We've established that the standard description of hash table lookups being O(1) refers to the average-case expected time, not the strict worst-case performance. For a hash table resolving collisions with chaining (like Java's hashmap) this is technically O(1+α) with a good hash function, where α is the table's load factor. Still constant as long as the number of objects you're storing is no more than a constant factor larger than the table size.
It's also been explained that strictly speaking it's possible to construct input that requires O(n) lookups for any deterministic hash function. But it's also interesting to consider the worst-case expected time, which is different than average search time. Using chaining this is O(1 + the length of the longest chain), for example Θ(log n / log log n) when α=1.
If you're interested in theoretical ways to achieve constant time expected worst-case lookups, you can read about dynamic perfect hashing which resolves collisions recursively with another hash table!
It is O(1) only if your hashing function is very good. The Java hash table implementation does not protect against bad hash functions.
Whether you need to grow the table when you add items or not is not relevant to the question because it is about lookup time.
This basically goes for most hash table implementations in most programming languages, as the algorithm itself doesn't really change.
If there are no collisions present in the table, you only have to do a single look-up, therefore the running time is O(1). If there are collisions present, you have to do more than one look-up, which drives down the performance towards O(n).
It depends on the algorithm you choose to avoid collisions. If your implementation uses separate chaining then the worst case scenario happens where every data element is hashed to the same value (poor choice of the hash function for example). In that case, data lookup is no different from a linear search on a linked list i.e. O(n). However, the probability of that happening is negligible and lookups best and average cases remain constant i.e. O(1).
Only in theoretical case, when hashcodes are always different and bucket for every hash code is also different, the O(1) will exist.
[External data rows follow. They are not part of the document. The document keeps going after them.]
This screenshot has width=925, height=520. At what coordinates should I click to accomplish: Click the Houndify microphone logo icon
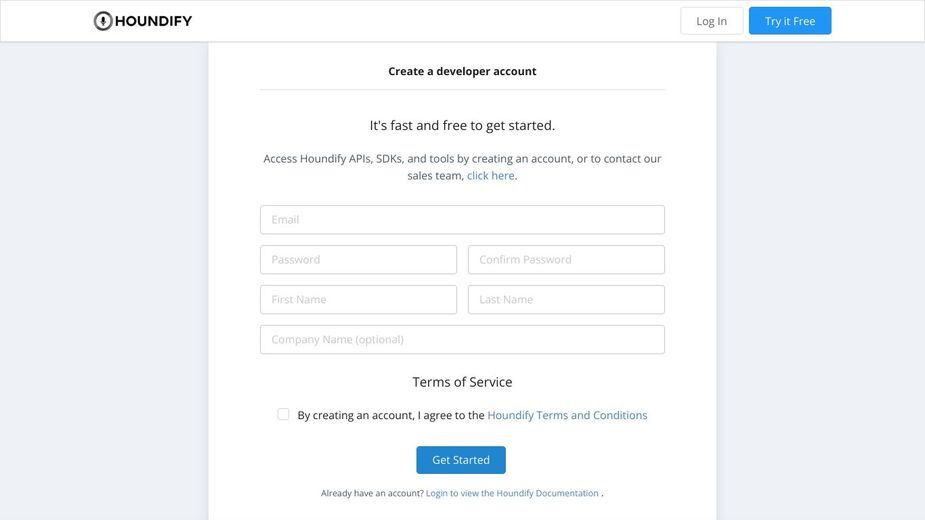(103, 21)
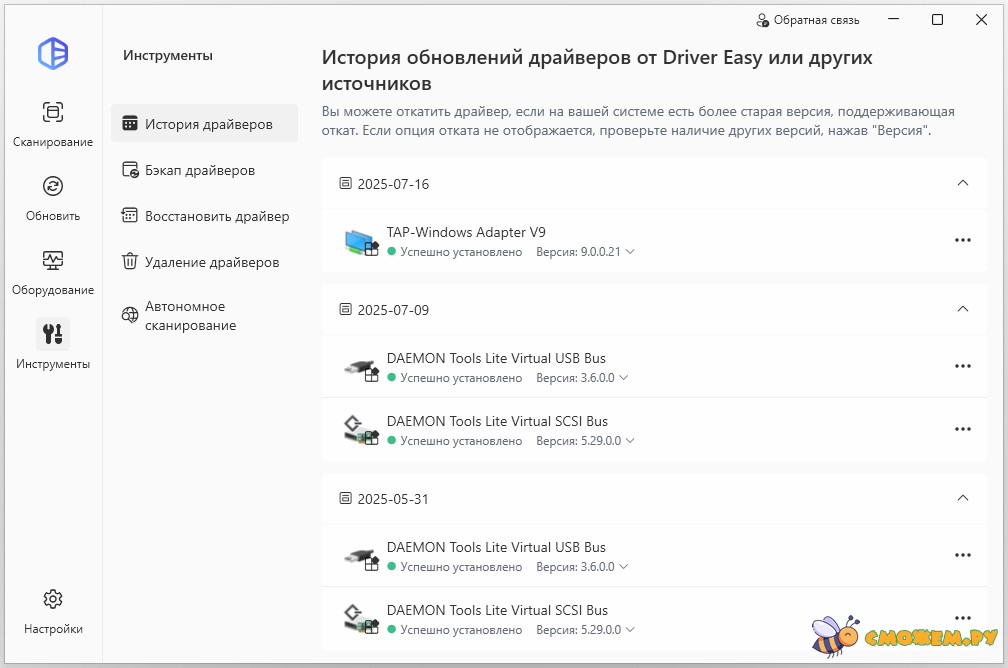
Task: Open the Сканирование section
Action: 53,123
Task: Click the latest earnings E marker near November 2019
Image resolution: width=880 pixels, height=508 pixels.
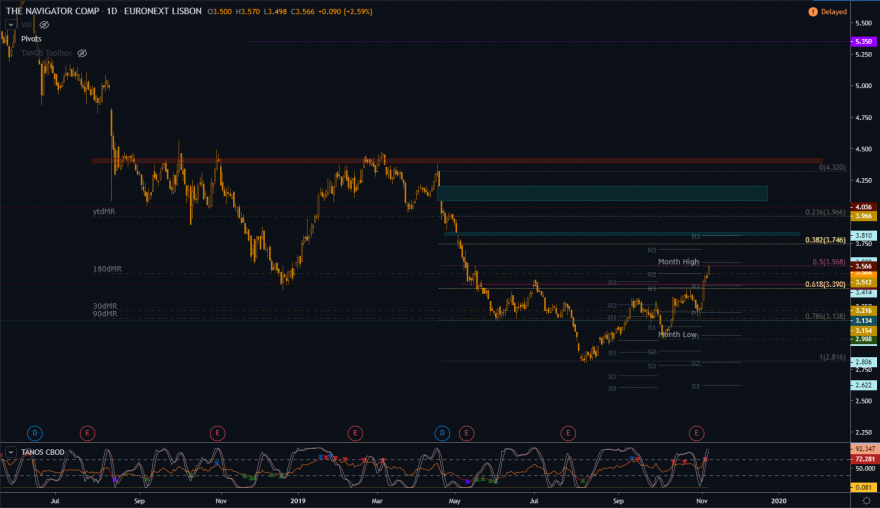Action: (x=696, y=433)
Otherwise, it is of constant order i.e. on increment of hashmap, its order of search remains constant.
Academics aside, from a practical perspective, HashMaps should be accepted as having an inconsequential performance impact (unless your profiler tells you otherwise.)
Of course the performance of the hashmap will depend based on the quality of the hashCode() function for the given object. However, if the function is implemented such that the possibility of collisions is very low, it will have a very good performance (this is not strictly O(1) in every possible case but it is in most cases).
For example the default implementation in the Oracle JRE is to use a random number (which is stored in the object instance so that it doesn't change - but it also disables biased locking, but that's an other discussion) so the chance of collisions is very low.